2. Les requérants ont été représentés par une organisation non-gouvernementale, le Greek Helsinki Monitor, ayant son siège à Glyka Nera. Le gouvernement grec (« le Gouvernement ») a été représenté par les délégués de son agent, Mme K. Paraskevopoulou, assesseure auprès du Conseil juridique de l’Etat et M. I. Bakopoulos, auditeur auprès du Conseil juridique de l’Etat.
3. Les requérants allèguent une violation des articles 6, 8, 9, 13 et 14 de la Convention.
4. Le 23 septembre 2011, les requêtes ont été communiquées au Gouvernement. Comme le permet l’article 29 § 1 de la Convention, il a en outre été décidé que la chambre se prononcerait en même temps sur la recevabilité et le fond.
EN FAIT
I. LES CIRCONSTANCES DE L’ESPÈCE
5. Les requérants sont nés respectivement en 1953, 1947, 1958, 1956, 1961, 1977, 1955 et 1966 et résident à Glyka Nera Attikis. Ils sont membres de Greek Helsinki Monitor, une organisation non-gouvernementale déployant ses activités dans le champ de la défense des droits de l’homme. En cette qualité, ils ont participé à vingt-deux reprises, entre le 23 janvier et le 9 juin 2009, à douze reprises, entre le 14 août et le 26 novembre 2009, et à quatorze reprises, entre le 7 janvier et le 18 juin 2010 en tant que témoins, plaignants ou suspects d’avoir commis des infractions pénales en audience publique ou en chambre du conseil, à des procédures pénales ayant un intérêt pour la protection des droits de l’homme. Les requérants se présentaient soit devant un juge d’instruction, soit devant un procureur, soit devant un tribunal compétent pour être entendus, ce qui impliquait pour eux, dans la plupart des cas, la prestation de serment conformément à l’article 218 du code de procédure pénale.
6. Dans la plupart des cas, l’autorité judiciaire compétente invitait les requérants à poser la main droite sur l’Evangile et à prêter serment.
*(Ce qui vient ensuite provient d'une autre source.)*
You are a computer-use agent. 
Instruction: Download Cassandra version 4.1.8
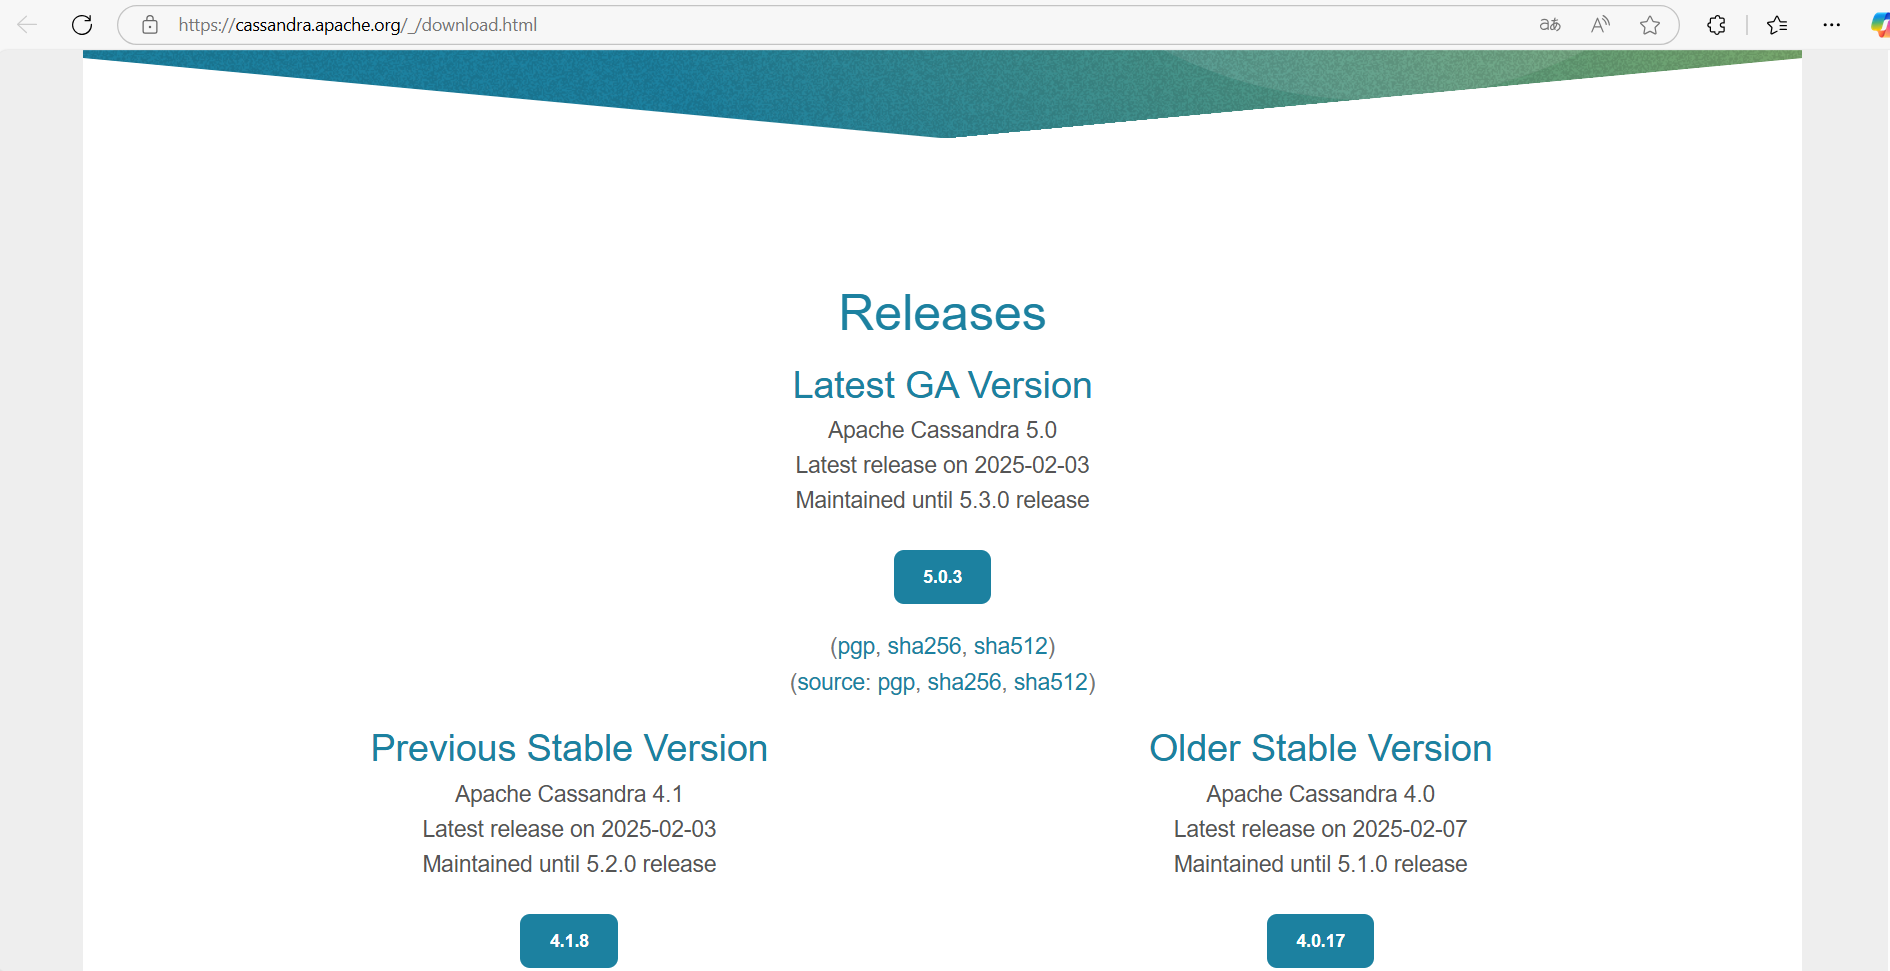(x=569, y=941)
Les requérants indiquaient qu’ils n’étaient pas chrétiens orthodoxes et/ou qu’ils ne souhaitaient pas révéler leurs convictions religieuses et qu’ils préféraient faire une déclaration solennelle. En vertu de l’article 220 du code de procédure pénale, leur demande fut accueillie à chaque fois par l’organe judiciaire compétent.
7. A certaines occasions, lors d’auditions qui n’impliquaient pas de prestation de serment, les requérants durent déclarer être athées, ou en général non-orthodoxes, afin de demander la correction de la mention « chrétien orthodoxe » figurant dans le texte standard du procès-verbal d’audition.
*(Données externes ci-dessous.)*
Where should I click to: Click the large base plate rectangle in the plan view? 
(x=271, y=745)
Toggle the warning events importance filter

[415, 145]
8. En ce qui concerne les procédures pénales qui ne se sont pas déroulées en audience publique, les requérants affirment que, selon le droit interne, l’accès aux documents du dossier n’est pas autorisé avant la clôture de l’instruction. Ils produisent dans ces cas certains formulaires de procès-verbaux comportant un texte standard dans lequel le terme « chrétien orthodoxe » est rayé et remplacé par celui d’athée.
II. LE DROIT INTERNE PERTINENT
A. La Constitution
9. L’article 13 de la Constitution hellénique dispose :
« 1. La liberté de conscience religieuse est inviolable. La jouissance des libertés publiques et des droits civiques ne dépend pas des convictions religieuses de chacun.
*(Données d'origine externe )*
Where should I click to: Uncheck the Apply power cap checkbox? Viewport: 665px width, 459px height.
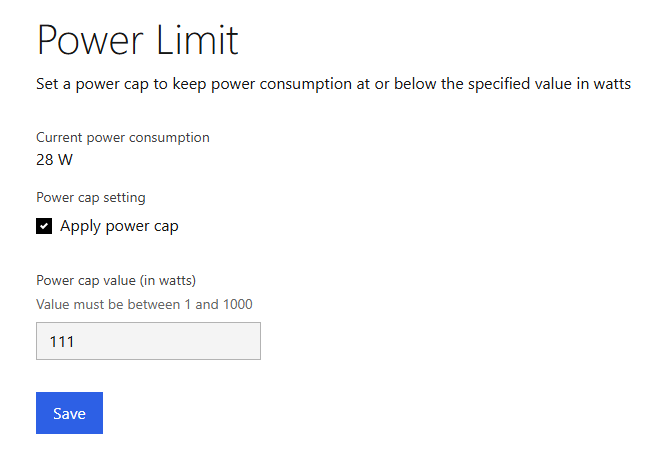44,226
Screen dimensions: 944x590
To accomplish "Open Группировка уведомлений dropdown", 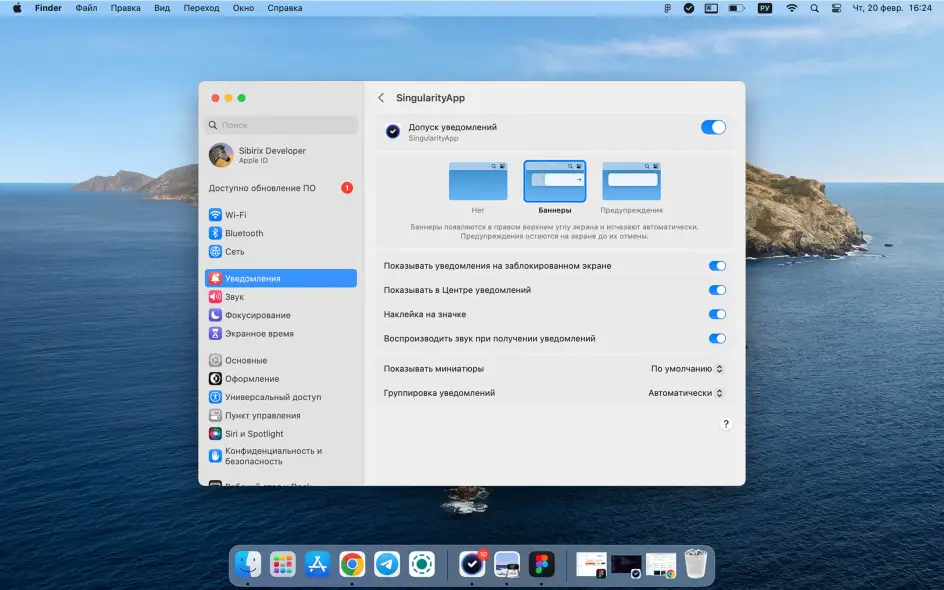I will (x=685, y=393).
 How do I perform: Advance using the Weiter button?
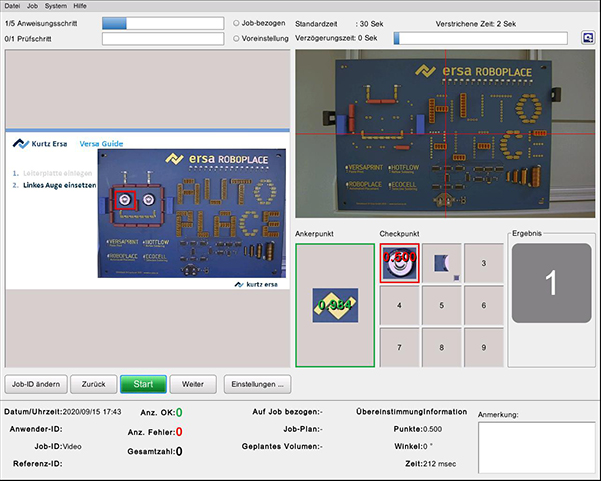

2. Toute religion connue est libre, et les pratiques de son culte s’exercent sans entrave sous la protection des lois. Il n’est pas permis que l’exercice du culte porte atteinte à l’ordre public ou aux bonnes mœurs. Le prosélytisme est interdit.
3. Les ministres de toutes les religions connues sont soumis à la même surveillance de la part de l’Etat et aux mêmes obligations envers lui que ceux de la religion dominante.
4. Nul ne peut, en raison de ses convictions religieuses, être dispensé de l’accomplissement de ses obligations envers l’Etat ou refuser de se conformer aux lois.
5. Aucun serment n’est imposé qu’en vertu d’une loi qui en détermine aussi la formule. »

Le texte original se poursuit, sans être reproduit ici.